To assess stability, the triglyceride concentrations were analyzed at various time intervals in the 75 dried blood samples by the method described above. The triglyceride concentration in dried blood samples stored for different time periods were compared with plasma values on the day of collection using within subject analysis of variance (ANOVA). Triglyceride concentration remained stable for 30 days at 16–28°C (F = 1.228, P = 0.296) and for at least 90 days at 4°C (F = 0.496, P = 0.483). At 60 day the TG level was 1.536 ± 0.54 as compared 1.318 ± 0.58 mmol/L on day 0 (F = 37.569, P < 0.000).

Total hematocrit (hct) values in the 75 samples ranged from 21% to 49%. The samples were categorized into 3 groups (I- hct < 30%, II- between 30–40% and III- 40–50%) to assess the effect of hematocrit. The mean TG values between plasma and dried blood samples in the three hct groups were not different statistically. Paired t-test 'p' values with corresponding plasma and dried blood TG mean concentrations were; group I- p = 0.43,1.93 ± 1.25 and 1.77 ± 1.00 mmol/L (n = 4), group II- p = 0.93, 1.30 ± 0.54 and 1.30 ± 0.50 mmol/L (n = 46) and group III- p = 0.132, 1.26 ± 0.47 and 1.21 ± 0.46 mmol/L (n = 25) respectively. No effect of hematocrit was noted in this study.

We have earlier studied the stability of dried serum at room temperature for cholesterol and triglyceride measurement and found the analytes to be stable up to 35 days [11]. The widespread use of dried serum in community-based studies has the limitation of a need for field processing and centrifugation to obtain serum. These constraints can be overcome with the use of dried blood. Previous studies of dried blood assays for the measurement of cholesterol from dried blood reported a significant correlation between the serum and the dried blood spots [12]. However, a lower recovery and low upper limit values was reported by Bradbury and Forrest [13].

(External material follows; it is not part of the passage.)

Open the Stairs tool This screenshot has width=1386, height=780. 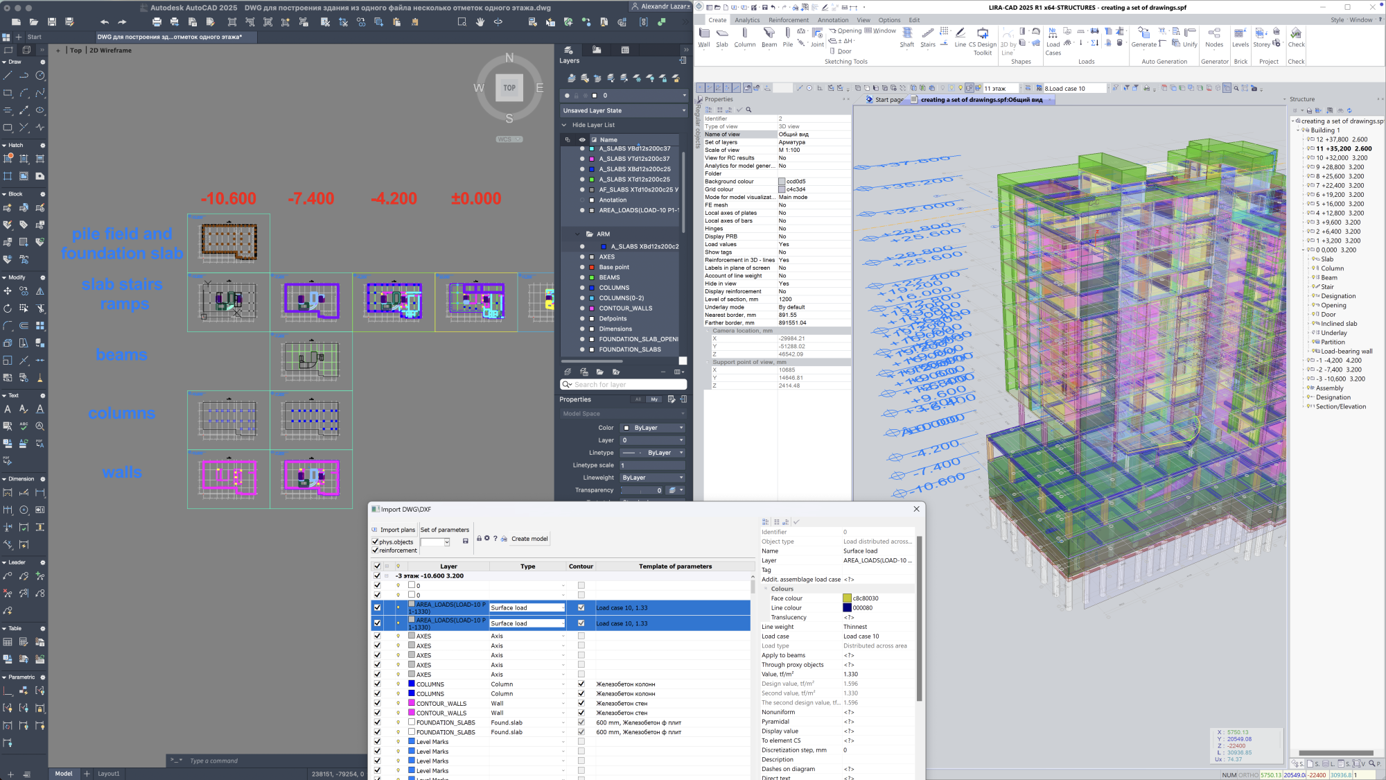click(929, 38)
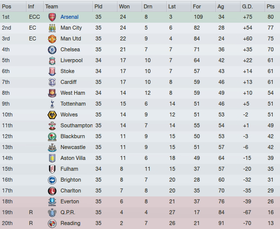Select the West Ham row
The width and height of the screenshot is (280, 229).
[140, 93]
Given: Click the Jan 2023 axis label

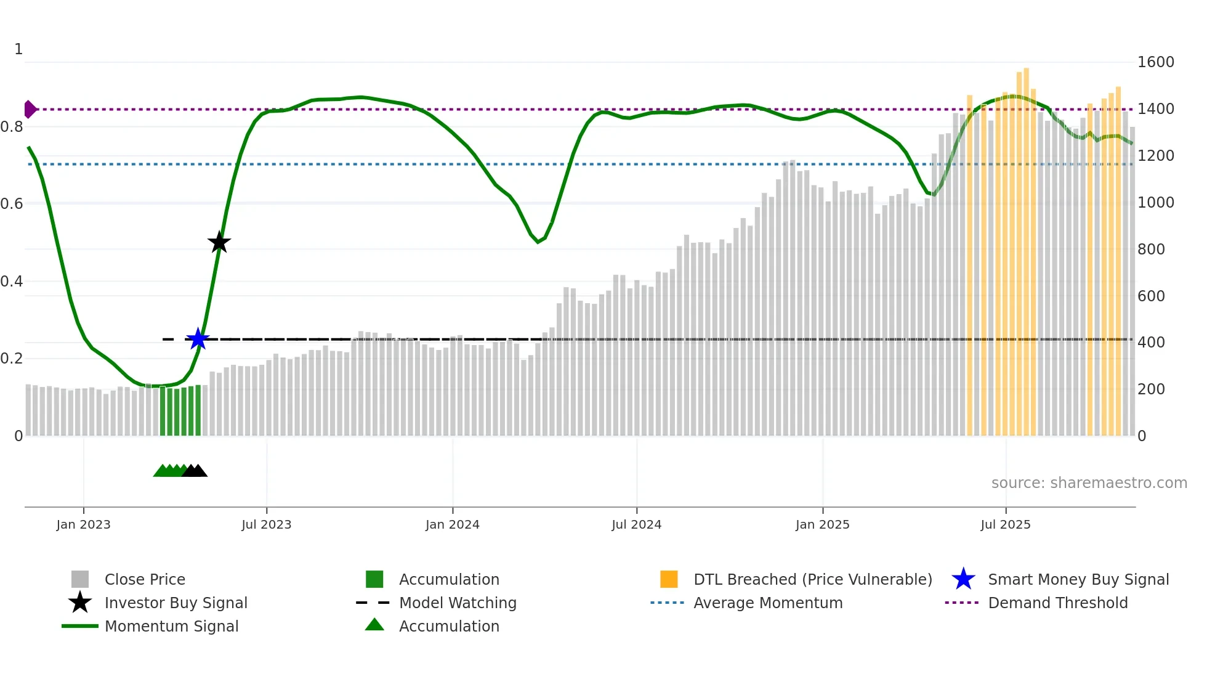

The stability of lipids in dried blood samples at room temperature up to 30 days would have great applicability in developing countries with considerable rural populations who have limited accessibility to diagnostic labs performing the investigations. Further, the adaptation of lipid assays to dried blood is ideal for pediatric applications and is useful in multicentric studies where the cost and safety of sample transportation to a distant laboratory are limiting factors. We conclude that triglyceride can be easily extracted from blood dried on filter paper. The acceptable agreement between values in dried blood and fresh plasma samples supports the validity of the assay.

Competing interests

The author(s) declare that they have no competing interests.

Authors' contributions

RQ was responsible for the accomplishment of the study and analyses of the blood samples, RL participated in the designing, planning, coordination and drafting of the manuscript, DP participated in the design of the study and the statistical analysis, BLJ and AKM have been involved in drafting the manuscript and revising it critically for important intellectual content.